Common problems in introductory physics classes ask for the voltage drop across resistors. The fundamental configurations examined in introductory courses are resistors in series and resistors in parallel. Lessons on inductors (coils) and the voltage drops they cause usually follow the lessons on resistors. Inductors also cause voltage drops in a circuit, just as resistors do, but the process is different. The voltage drops are not constant like in most resistors, but the result with respect to voltage drop is effectively the same.

Calculate the voltage drop across a series of resistors by summing up their resistances and multiplying by the current through them. The same current will run through each one, by the law of conservation of mass and the law of conservation of charge, so if you know the current through one, you know the current through them all. For example, if the resistances of three resistors in series is 3 ohms, 2 ohms and 4 ohms, and the current through one of them is known to be 2 amps, then the voltage drop through the length of them is (3+2+4)*2 = 18 volts, assuming resistances in the wire between the resistors is negligible or included in the three resistance measurements already.

Calculate the voltage drop across series in parallel with the formula 1/R(total) = 1/R1 + 1/R2, where R1 and R2 are the resistances of the two parallel resistors. R(total) is the equivalent resistance of the two parallel resistors. In other words, if you removed the parallel structure in the electrical circuit and replaced it with a resistor with resistance R(total), the voltage drop through that stretch would be the same. This is a result of what is called Kirchhoff's loop rule. Any closed loop around the circuit must sum to zero potential drop, if you include any voltage sources as having opposite-signed voltage drop from the resistors' voltage drop. Then you will just use the current before or after the parallel section to calculate the voltage drop by V=i*R(total). For example, if R1=1 ohm and R2=2 ohms, then 1/R(total) = 1/1 + 1/2 = 1.5, so R(total) = 2/3. If the current at any point in the same circuit is, say, 3 amps, then the voltage drop through each of the resistors must be 3 x 2/3 = 2 volts.
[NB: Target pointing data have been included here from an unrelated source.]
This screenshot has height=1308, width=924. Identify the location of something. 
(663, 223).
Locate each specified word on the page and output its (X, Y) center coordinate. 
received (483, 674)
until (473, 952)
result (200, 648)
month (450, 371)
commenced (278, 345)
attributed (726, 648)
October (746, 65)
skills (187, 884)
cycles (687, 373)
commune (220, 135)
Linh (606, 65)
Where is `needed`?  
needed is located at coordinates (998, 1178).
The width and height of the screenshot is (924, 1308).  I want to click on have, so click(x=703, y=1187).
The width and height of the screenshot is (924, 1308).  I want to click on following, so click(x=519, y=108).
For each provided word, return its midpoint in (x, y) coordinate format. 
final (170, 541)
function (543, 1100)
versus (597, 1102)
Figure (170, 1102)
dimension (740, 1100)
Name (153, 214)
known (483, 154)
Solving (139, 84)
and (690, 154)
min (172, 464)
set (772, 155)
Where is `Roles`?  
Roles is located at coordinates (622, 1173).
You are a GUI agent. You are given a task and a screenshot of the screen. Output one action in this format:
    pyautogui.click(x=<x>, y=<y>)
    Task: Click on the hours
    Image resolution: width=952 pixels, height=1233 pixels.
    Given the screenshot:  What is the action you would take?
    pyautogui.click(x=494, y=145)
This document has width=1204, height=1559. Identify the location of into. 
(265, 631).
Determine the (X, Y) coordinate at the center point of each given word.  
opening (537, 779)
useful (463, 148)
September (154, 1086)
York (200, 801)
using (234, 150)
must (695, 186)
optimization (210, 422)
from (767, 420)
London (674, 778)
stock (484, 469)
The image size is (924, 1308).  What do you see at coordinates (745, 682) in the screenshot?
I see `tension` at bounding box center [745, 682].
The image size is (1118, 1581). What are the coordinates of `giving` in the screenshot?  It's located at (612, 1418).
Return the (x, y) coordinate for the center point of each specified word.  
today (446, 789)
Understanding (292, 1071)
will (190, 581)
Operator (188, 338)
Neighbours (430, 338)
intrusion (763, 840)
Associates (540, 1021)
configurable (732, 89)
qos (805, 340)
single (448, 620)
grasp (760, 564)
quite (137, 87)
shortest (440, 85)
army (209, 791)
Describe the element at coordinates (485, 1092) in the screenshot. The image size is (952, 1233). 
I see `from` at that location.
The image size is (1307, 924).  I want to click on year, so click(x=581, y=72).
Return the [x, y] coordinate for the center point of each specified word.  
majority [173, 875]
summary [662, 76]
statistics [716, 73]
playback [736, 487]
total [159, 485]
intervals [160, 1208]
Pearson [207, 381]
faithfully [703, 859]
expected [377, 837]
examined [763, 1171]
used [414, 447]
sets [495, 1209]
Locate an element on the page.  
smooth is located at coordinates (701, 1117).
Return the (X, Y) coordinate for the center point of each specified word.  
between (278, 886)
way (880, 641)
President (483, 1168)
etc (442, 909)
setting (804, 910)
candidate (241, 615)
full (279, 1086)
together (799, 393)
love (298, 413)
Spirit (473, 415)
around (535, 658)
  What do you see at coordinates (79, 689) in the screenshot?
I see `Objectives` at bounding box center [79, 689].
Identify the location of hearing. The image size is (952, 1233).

Calculate the voltage drop across an inductor (coil) by multiplying the inductor's inductance by the rate of change of the current through it. Inductance is measured in henries (H). So if a coil of inductance 5 Henries has a current increasing in it by 2 Coulombs per second at that instant in time, then the induced electromotive force (emf) that opposed the voltage driving the current is 10 volts at that instant in time. This induced emf is equivalent to a voltage drop in a resistor, because it reduces the voltage as the electrons traverse the electrical circuit, just as a resistor would reduce the voltage.

Calculate the voltage drop (actually a voltage gain) across the secondary coil of a transformer from the voltage drop across the transformer's primary coil by using the formula V1/n1 = V2/n2, where n1 is the number of turns the primary coil makes around the transformer and n2 is the number of turns the secondary coil makes around the transformer. The primary coil reduces the circuit it is connected to by a certain voltage so the circuit that the secondary coil is hooked into can serve as a voltage source. In other words, the voltage loss in the first circuit leads to a voltage gain in the other. So if Step 3 yields that the AC voltage drop through the primary coil oscillates between +10 volts and -10 volts, and if n1 is 1000 coils and n2 is 500 coils, then the voltage gain in the secondary coil oscillates between V2 = V1_n2/n1 = +10_(500/1000) = +5 volts and -5 volts.